(Stored data)
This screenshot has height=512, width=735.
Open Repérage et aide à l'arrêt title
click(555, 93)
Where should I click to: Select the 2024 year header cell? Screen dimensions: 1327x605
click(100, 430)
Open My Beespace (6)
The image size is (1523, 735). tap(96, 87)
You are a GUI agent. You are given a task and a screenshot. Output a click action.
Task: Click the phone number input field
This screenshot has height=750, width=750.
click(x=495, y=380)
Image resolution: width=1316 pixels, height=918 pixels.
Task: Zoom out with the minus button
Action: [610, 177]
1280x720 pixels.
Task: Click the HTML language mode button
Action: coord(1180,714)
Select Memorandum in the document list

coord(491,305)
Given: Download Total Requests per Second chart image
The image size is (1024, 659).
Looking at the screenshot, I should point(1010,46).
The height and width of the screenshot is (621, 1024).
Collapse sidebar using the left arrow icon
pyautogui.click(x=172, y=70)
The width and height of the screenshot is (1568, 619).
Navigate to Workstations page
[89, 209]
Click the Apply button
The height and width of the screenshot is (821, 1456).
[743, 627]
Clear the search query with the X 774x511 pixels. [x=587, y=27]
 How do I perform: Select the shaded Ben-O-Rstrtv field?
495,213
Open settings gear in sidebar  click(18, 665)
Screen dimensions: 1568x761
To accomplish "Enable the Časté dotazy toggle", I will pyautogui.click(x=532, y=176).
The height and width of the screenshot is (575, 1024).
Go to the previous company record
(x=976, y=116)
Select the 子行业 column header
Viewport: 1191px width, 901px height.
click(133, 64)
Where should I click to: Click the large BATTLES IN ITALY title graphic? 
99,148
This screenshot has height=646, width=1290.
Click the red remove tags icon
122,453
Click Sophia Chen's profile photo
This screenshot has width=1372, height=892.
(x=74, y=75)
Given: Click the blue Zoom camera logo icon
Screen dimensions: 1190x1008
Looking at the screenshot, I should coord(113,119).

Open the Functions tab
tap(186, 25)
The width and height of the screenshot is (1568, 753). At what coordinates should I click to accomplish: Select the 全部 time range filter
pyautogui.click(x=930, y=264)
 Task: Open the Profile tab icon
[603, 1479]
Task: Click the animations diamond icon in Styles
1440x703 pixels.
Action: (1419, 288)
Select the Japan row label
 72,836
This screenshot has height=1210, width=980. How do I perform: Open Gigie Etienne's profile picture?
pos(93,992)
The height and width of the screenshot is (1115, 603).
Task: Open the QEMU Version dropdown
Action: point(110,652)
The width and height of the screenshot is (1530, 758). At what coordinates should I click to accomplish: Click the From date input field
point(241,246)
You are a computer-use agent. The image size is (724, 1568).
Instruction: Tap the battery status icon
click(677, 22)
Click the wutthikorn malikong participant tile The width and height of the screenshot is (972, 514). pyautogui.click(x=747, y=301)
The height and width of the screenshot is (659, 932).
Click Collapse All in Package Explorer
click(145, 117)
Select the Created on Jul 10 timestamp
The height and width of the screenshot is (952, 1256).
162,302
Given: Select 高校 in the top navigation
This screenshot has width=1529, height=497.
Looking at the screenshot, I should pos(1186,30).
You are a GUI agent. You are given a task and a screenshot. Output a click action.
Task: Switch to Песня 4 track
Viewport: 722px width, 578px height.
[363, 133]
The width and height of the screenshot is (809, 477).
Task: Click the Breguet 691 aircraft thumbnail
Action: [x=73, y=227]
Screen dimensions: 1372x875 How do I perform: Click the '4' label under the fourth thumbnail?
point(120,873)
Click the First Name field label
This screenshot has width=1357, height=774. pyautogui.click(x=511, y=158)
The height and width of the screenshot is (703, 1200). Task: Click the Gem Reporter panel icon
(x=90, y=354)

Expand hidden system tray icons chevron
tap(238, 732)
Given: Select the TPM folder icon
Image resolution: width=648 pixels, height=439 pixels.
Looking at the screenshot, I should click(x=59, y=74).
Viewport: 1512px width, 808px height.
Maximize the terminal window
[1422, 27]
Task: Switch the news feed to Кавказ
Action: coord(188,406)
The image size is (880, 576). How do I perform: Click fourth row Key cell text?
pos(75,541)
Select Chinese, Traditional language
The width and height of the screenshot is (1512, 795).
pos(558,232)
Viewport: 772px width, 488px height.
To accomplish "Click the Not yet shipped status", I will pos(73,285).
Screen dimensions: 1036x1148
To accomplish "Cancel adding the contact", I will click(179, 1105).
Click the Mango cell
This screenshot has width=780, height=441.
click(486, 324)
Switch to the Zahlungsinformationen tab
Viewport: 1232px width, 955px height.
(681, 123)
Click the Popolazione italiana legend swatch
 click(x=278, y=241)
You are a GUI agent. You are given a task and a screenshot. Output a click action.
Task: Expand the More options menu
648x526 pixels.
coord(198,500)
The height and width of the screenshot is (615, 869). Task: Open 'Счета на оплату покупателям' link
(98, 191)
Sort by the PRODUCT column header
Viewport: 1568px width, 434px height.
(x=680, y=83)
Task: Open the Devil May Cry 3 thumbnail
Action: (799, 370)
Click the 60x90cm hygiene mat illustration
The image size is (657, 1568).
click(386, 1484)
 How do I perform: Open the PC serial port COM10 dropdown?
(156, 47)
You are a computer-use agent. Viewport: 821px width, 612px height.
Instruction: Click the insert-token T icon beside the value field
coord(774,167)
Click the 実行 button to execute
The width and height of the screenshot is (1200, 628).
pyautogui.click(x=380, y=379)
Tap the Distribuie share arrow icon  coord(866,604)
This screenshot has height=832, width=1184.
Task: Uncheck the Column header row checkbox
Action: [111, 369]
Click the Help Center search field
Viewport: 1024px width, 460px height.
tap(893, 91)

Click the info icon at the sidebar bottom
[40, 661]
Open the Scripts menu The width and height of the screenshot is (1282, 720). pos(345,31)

Task
Reproduce each record shown above without altering a single word.

Finished task
This screenshot has height=512, width=735.
Open Repérage et aide à l'arrêt title
click(555, 93)
Where should I click to: Select the 2024 year header cell? Screen dimensions: 1327x605
click(100, 430)
Open My Beespace (6)
The image size is (1523, 735). tap(96, 87)
You are a GUI agent. You are given a task and a screenshot. Output a click action.
Task: Click the phone number input field
This screenshot has height=750, width=750.
click(x=495, y=380)
Image resolution: width=1316 pixels, height=918 pixels.
Task: Zoom out with the minus button
Action: [610, 177]
1280x720 pixels.
Task: Click the HTML language mode button
Action: coord(1180,714)
Select Memorandum in the document list

coord(491,305)
Given: Download Total Requests per Second chart image
The image size is (1024, 659).
Looking at the screenshot, I should point(1010,46).
The height and width of the screenshot is (621, 1024).
Collapse sidebar using the left arrow icon
pyautogui.click(x=172, y=70)
The width and height of the screenshot is (1568, 619).
Navigate to Workstations page
[89, 209]
Click the Apply button
The height and width of the screenshot is (821, 1456).
[743, 627]
Clear the search query with the X 774x511 pixels. [x=587, y=27]
 How do I perform: Select the shaded Ben-O-Rstrtv field?
495,213
Open settings gear in sidebar  click(18, 665)
Screen dimensions: 1568x761
To accomplish "Enable the Časté dotazy toggle", I will pyautogui.click(x=532, y=176).
The height and width of the screenshot is (575, 1024).
Go to the previous company record
(x=976, y=116)
Select the 子行业 column header
Viewport: 1191px width, 901px height.
click(133, 64)
Where should I click to: Click the large BATTLES IN ITALY title graphic? 
99,148
This screenshot has height=646, width=1290.
Click the red remove tags icon
122,453
Click Sophia Chen's profile photo
This screenshot has width=1372, height=892.
(x=74, y=75)
Given: Click the blue Zoom camera logo icon
Screen dimensions: 1190x1008
Looking at the screenshot, I should coord(113,119).

Open the Functions tab
tap(186, 25)
The width and height of the screenshot is (1568, 753). At what coordinates should I click to accomplish: Select the 全部 time range filter
pyautogui.click(x=930, y=264)
 Task: Open the Profile tab icon
[603, 1479]
Task: Click the animations diamond icon in Styles
1440x703 pixels.
Action: (1419, 288)
Select the Japan row label
 72,836
This screenshot has height=1210, width=980. How do I perform: Open Gigie Etienne's profile picture?
pos(93,992)
The height and width of the screenshot is (1115, 603).
Task: Open the QEMU Version dropdown
Action: point(110,652)
The width and height of the screenshot is (1530, 758). At what coordinates should I click to accomplish: Click the From date input field
point(241,246)
You are a computer-use agent. The image size is (724, 1568).
Instruction: Tap the battery status icon
click(677, 22)
Click the wutthikorn malikong participant tile The width and height of the screenshot is (972, 514). pyautogui.click(x=747, y=301)
The height and width of the screenshot is (659, 932).
Click Collapse All in Package Explorer
click(145, 117)
Select the Created on Jul 10 timestamp
The height and width of the screenshot is (952, 1256).
162,302
Given: Select 高校 in the top navigation
This screenshot has width=1529, height=497.
Looking at the screenshot, I should pos(1186,30).
You are a GUI agent. You are given a task and a screenshot. Output a click action.
Task: Switch to Песня 4 track
Viewport: 722px width, 578px height.
[363, 133]
The width and height of the screenshot is (809, 477).
Task: Click the Breguet 691 aircraft thumbnail
Action: [x=73, y=227]
Screen dimensions: 1372x875 How do I perform: Click the '4' label under the fourth thumbnail?
point(120,873)
Click the First Name field label
This screenshot has width=1357, height=774. pyautogui.click(x=511, y=158)
The height and width of the screenshot is (703, 1200). Task: Click the Gem Reporter panel icon
(x=90, y=354)

Expand hidden system tray icons chevron
tap(238, 732)
Given: Select the TPM folder icon
Image resolution: width=648 pixels, height=439 pixels.
Looking at the screenshot, I should click(x=59, y=74).
Viewport: 1512px width, 808px height.
Maximize the terminal window
[1422, 27]
Task: Switch the news feed to Кавказ
Action: coord(188,406)
The image size is (880, 576). How do I perform: Click fourth row Key cell text?
pos(75,541)
Select Chinese, Traditional language
The width and height of the screenshot is (1512, 795).
pos(558,232)
Viewport: 772px width, 488px height.
To accomplish "Click the Not yet shipped status", I will pos(73,285).
Screen dimensions: 1036x1148
To accomplish "Cancel adding the contact", I will click(179, 1105).
Click the Mango cell
This screenshot has width=780, height=441.
click(486, 324)
Switch to the Zahlungsinformationen tab
Viewport: 1232px width, 955px height.
(681, 123)
Click the Popolazione italiana legend swatch
 click(x=278, y=241)
You are a GUI agent. You are given a task and a screenshot. Output a click action.
Task: Expand the More options menu
648x526 pixels.
coord(198,500)
The height and width of the screenshot is (615, 869). Task: Open 'Счета на оплату покупателям' link
(98, 191)
Sort by the PRODUCT column header
Viewport: 1568px width, 434px height.
(x=680, y=83)
Task: Open the Devil May Cry 3 thumbnail
Action: (799, 370)
Click the 60x90cm hygiene mat illustration
The image size is (657, 1568).
click(386, 1484)
 How do I perform: Open the PC serial port COM10 dropdown?
(156, 47)
You are a computer-use agent. Viewport: 821px width, 612px height.
Instruction: Click the insert-token T icon beside the value field
coord(774,167)
Click the 実行 button to execute
The width and height of the screenshot is (1200, 628).
pyautogui.click(x=380, y=379)
Tap the Distribuie share arrow icon  coord(866,604)
This screenshot has height=832, width=1184.
Task: Uncheck the Column header row checkbox
Action: [111, 369]
Click the Help Center search field
Viewport: 1024px width, 460px height.
tap(893, 91)

Click the info icon at the sidebar bottom
[40, 661]
Open the Scripts menu The width and height of the screenshot is (1282, 720). pos(345,31)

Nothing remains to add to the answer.